--- Excerpt provided ---
------

In short, even though statistical or factual information may be "intertwined" with opinions, the statistical or factual portions, if any, as well as any policy or determinations, would be available, unless a different ground for denial [i.e., §87(2)(c)] could properly be asserted. In the context of your request, if an appraisal includes reference to comparable properties and their assessed value, that kind of material would, in my view, consist of statistical or factual information.

Second, when a request for records is denied, the denial may be appealed in accordance with §89(4)(a) of the Freedom of Information Law. To reiterate commentary offered earlier, that provision states in relevant part that:

"any person denied access to a record may within thirty days appeal in writing such denial to the head, chief executive or governing body of the entity, or the person therefor designated by such head, chief executive, or governing body, who shall within ten business days of the receipt of such appeal fully explain in writing to the person requesting the record the reasons for further denial, or provide access to the record sought."

------

--- Task instructions ---
**a)** According to the quoted provision in the Freedom of Information Law excerpt, to whom may a person who has been denied access to a record appeal? List each one.
**b)** Continue the Freedom of Information Law excerpt on appealing denials of access, starting right after the quoted provision.
The data that follow are separate material and are unrelated to the excerpt on the Freedom of Information Law.

--- Source excerpt ---

------

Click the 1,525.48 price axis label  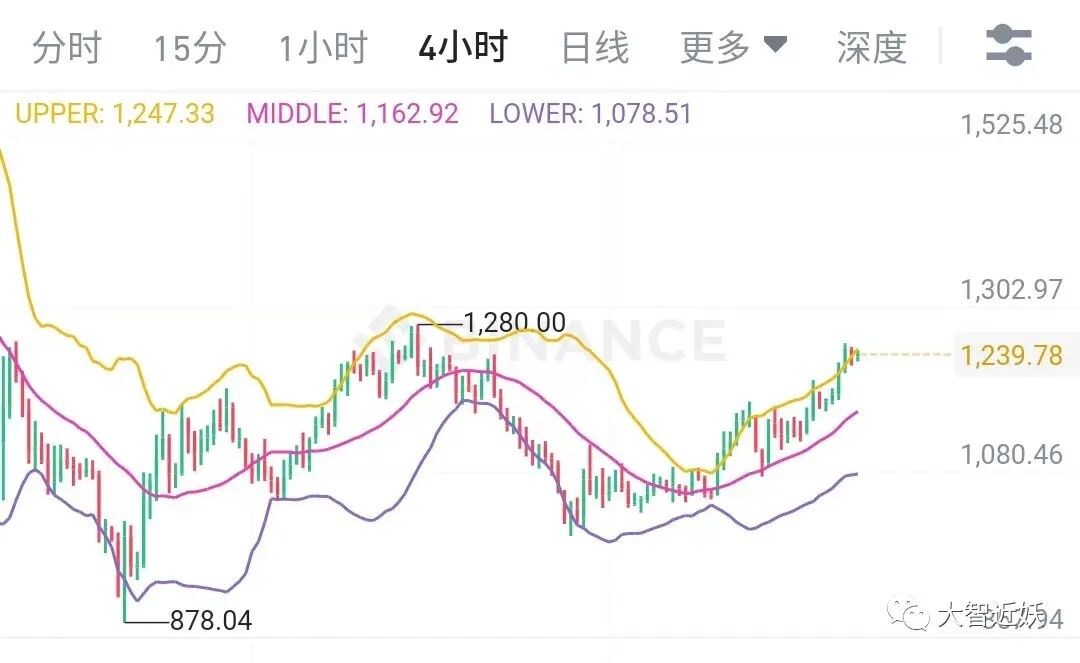click(1011, 125)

------

--- Task results ---
**a)**
- The head of the entity
- The chief executive of the entity
- The governing body of the entity
- The person designated by such head, chief executive, or governing body

**b)**
Further, the regulations promulgated by the Committee on Open Government (21 NYCRR Part 1401), which govern the procedural aspects of the Law, state that:

"(a) The governing body of a public corporation or the head, chief executive or governing body of other agencies shall hear appeals or shall designate a person or body to hear appeals regarding denial of access to records under the Freedom of Information Law.

(b) Denial of access shall be in writing stating the reason therefor and advising the person denied access of his or her right to appeal to the person or body established to hear appeals, and that person or body shall be identified by name, title, business address and business telephone number. The records access officer shall not be the appeals officer" (section 1401.7).

It is also noted that the state's highest court has held that a failure to inform a person denied access to records of the right to appeal enables that person to seek judicial review of a denial. Citing the Committee's regulations and the Freedom of Information Law, the Court of Appeals in Barrett v. Morgenthau held that:

"[i]nasmuch as the District Attorney failed to advise petitioner of the availability of an administrative appeal in the office (see, 21 NYCRR 1401.7[b]) and failed to demonstrate in the proceeding that the procedures for such an appeal had, in fact, even been established (see, Public Officers Law [section] 87[1][b], he cannot be heard to complain that petitioner failed to exhaust his administrative remedies" [74 NY 2d 907, 909 (1989)].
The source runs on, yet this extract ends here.